HIPAA Breach Notification Failure Leads to $2.175 Million Settlement | Practical Law

HIPAA Breach Notification Failure Leads to $2.175 Million Settlement | Practical Law

The Department of Health and Human Services (HHS), Office for Civil Rights (OCR), has announced that a Virginia-based network of health providers must pay $2.175 million to settle alleged privacy and breach notification violations under the Health Insurance Portability and Accountability Act of 1996 (HIPAA). The health providers, which comprise an affiliated covered entity under HIPAA, must also complete a two-year corrective action plan under which they must revise and distribute their breach notification procedures and submit to HHS oversight concerning breach risk assessments.
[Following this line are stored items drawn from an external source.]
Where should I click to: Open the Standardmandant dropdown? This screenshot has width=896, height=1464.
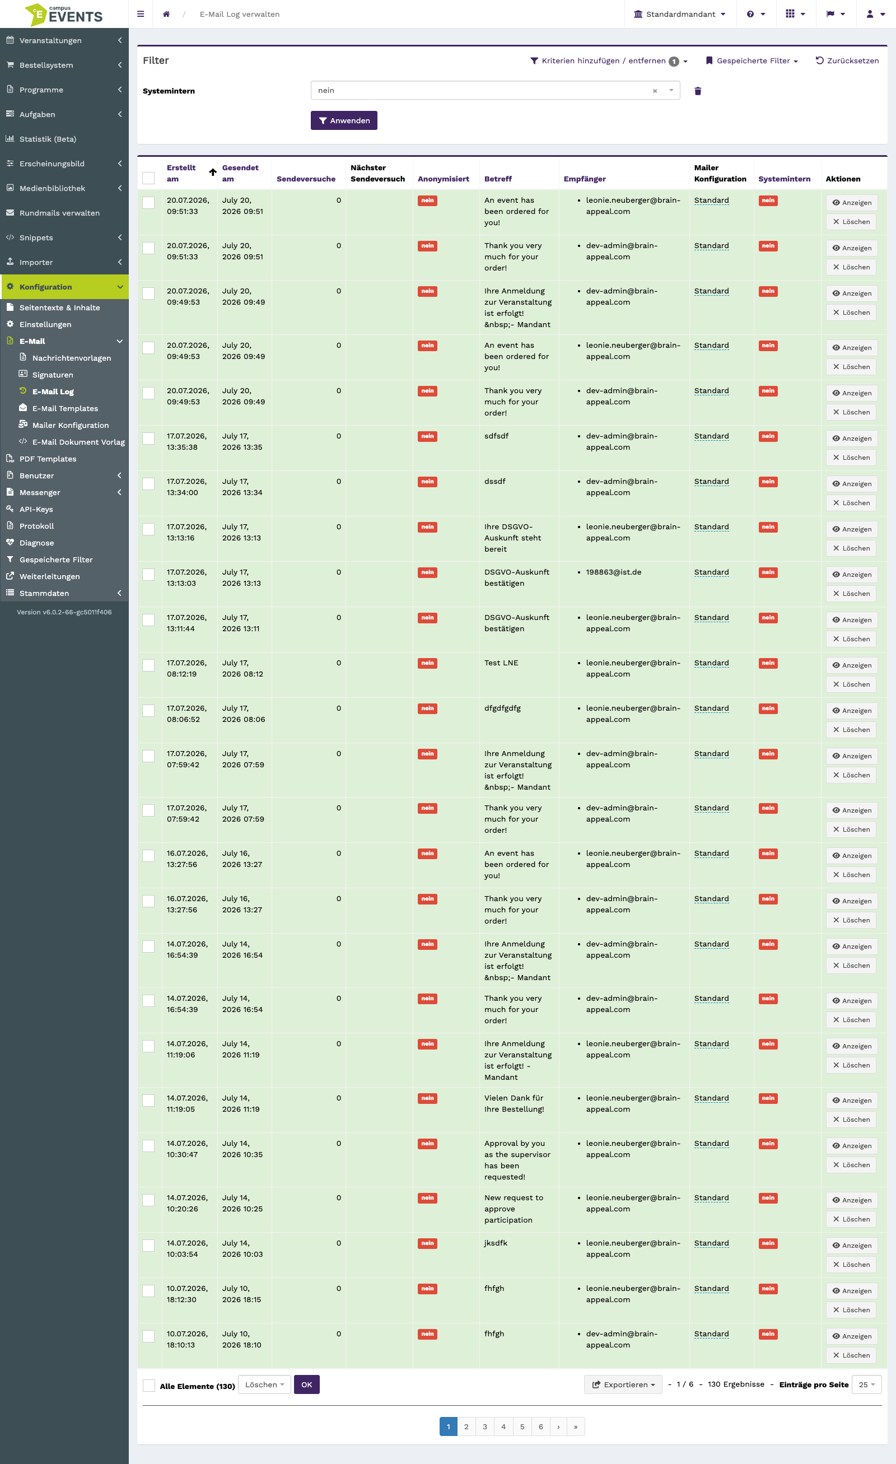tap(680, 14)
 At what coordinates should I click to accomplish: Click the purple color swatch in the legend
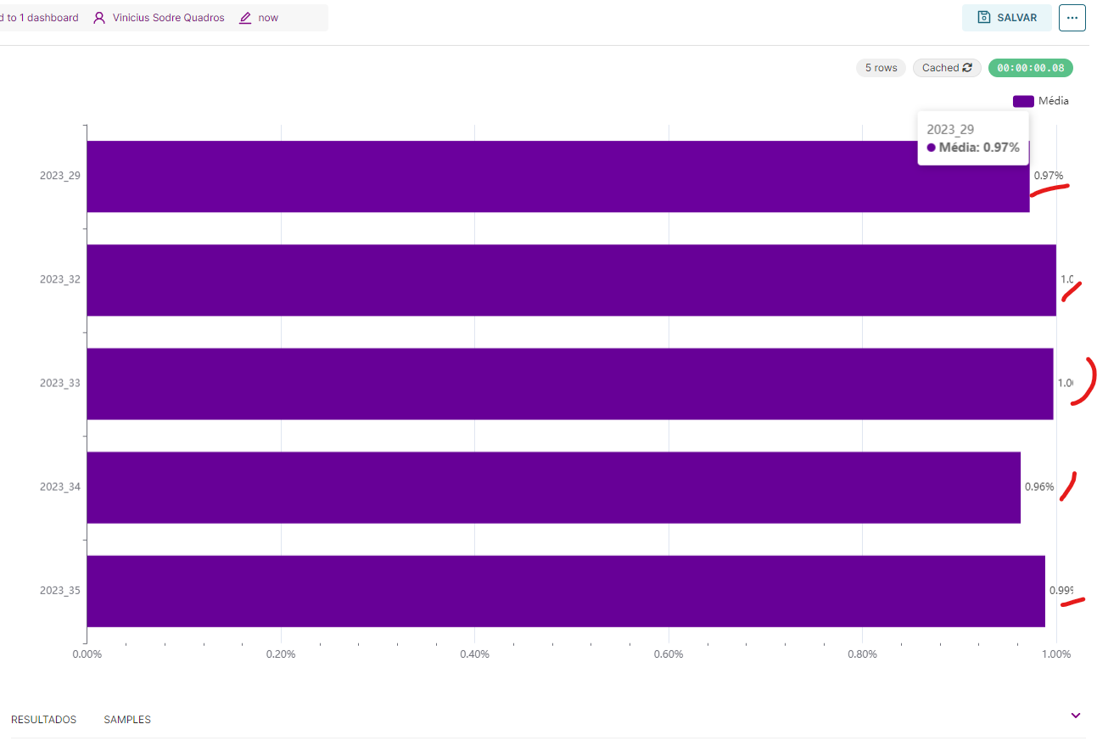1024,100
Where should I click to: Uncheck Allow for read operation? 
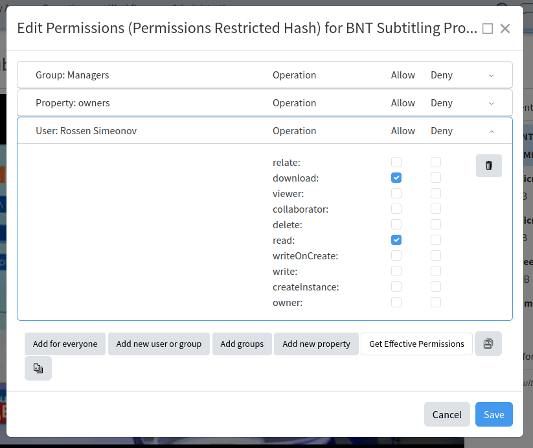click(x=396, y=240)
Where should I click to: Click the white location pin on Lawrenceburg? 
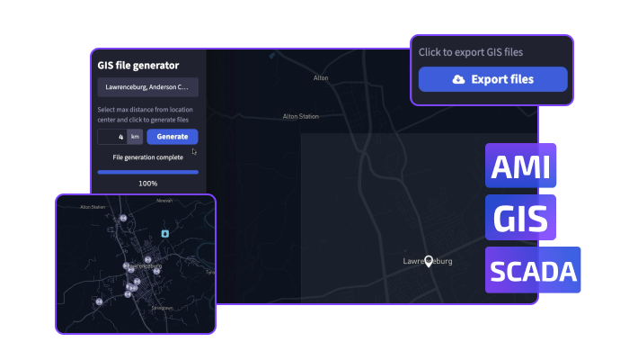(429, 258)
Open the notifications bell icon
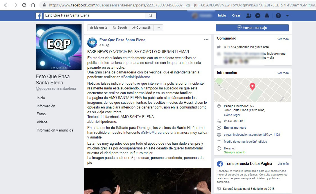Screen dimensions: 316x194 click(x=267, y=16)
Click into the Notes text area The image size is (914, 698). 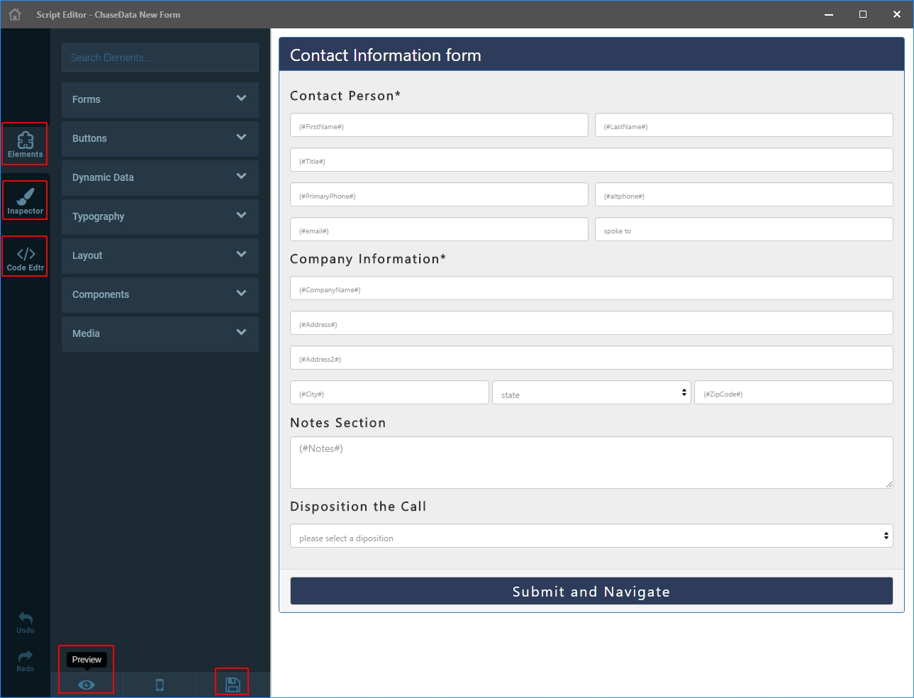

HIPAA Breach Notification Failure Leads to $2.175 Million Settlement

Practical Law Legal Update w-023-0249 (Approx. 5 pages)

HIPAA Breach Notification Failure Leads to $2.175 Million Settlement

by Practical Law Employee Benefits & Executive Compensation
Published on 27 Nov 2019USA (National/Federal)
The Department of Health and Human Services (HHS), Office for Civil Rights (OCR), has announced that a Virginia-based network of health providers must pay $2.175 million to settle alleged privacy and breach notification violations under the Health Insurance Portability and Accountability Act of 1996 (HIPAA). The health providers, which comprise an affiliated covered entity under HIPAA, must also complete a two-year corrective action plan under which they must revise and distribute their breach notification procedures and submit to HHS oversight concerning breach risk assessments.
On November 27, 2019, HHS's Office for Civil Rights announced that a Virginia-based network of health providers – comprising an affiliated covered entity under HIPAA – will pay $2.175 million to settle alleged violations of HIPAA's privacy and breach notification rules (see Practice Note, HIPAA Privacy Rule: Affiliated Covered Entities and HIPAA Privacy, Security, and Breach Notification Toolkit). The hospital network includes 10 hospitals with more than 300 sites of care.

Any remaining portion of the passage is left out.